── Records to process
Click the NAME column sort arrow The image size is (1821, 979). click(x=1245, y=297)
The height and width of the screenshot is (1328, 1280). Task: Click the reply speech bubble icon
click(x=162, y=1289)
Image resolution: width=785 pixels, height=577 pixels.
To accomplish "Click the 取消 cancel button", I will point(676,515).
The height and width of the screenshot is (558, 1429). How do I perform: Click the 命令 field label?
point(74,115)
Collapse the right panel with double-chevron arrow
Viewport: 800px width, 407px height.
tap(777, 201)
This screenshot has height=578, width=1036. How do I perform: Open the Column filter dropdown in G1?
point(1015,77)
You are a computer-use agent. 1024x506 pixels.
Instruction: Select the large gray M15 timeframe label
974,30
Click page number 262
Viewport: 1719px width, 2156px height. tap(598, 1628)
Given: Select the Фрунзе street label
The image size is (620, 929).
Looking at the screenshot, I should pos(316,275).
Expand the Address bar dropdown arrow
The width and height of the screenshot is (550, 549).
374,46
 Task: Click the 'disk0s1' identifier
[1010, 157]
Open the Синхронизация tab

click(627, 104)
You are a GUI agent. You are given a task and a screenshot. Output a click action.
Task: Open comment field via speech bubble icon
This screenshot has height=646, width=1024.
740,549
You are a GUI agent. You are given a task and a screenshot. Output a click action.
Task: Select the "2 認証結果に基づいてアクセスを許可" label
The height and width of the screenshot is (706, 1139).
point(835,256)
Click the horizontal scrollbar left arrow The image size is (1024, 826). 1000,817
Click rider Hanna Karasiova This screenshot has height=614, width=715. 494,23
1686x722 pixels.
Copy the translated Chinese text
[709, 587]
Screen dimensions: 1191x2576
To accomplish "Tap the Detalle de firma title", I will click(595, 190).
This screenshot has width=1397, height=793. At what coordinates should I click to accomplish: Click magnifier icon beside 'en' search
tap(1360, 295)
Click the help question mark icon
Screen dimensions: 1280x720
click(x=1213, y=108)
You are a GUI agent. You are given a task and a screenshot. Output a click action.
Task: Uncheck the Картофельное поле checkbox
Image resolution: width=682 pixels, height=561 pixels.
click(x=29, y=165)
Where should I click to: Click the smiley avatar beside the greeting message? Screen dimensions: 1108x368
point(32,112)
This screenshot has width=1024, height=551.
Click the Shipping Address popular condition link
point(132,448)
────
Problem requirements: Run a filter over the data above and keep each line that contains the word "will".

Written solution:
To accomplish "Click the 取消 cancel button", I will point(676,515).
To accomplish "Tap the Detalle de firma title", I will click(595, 190).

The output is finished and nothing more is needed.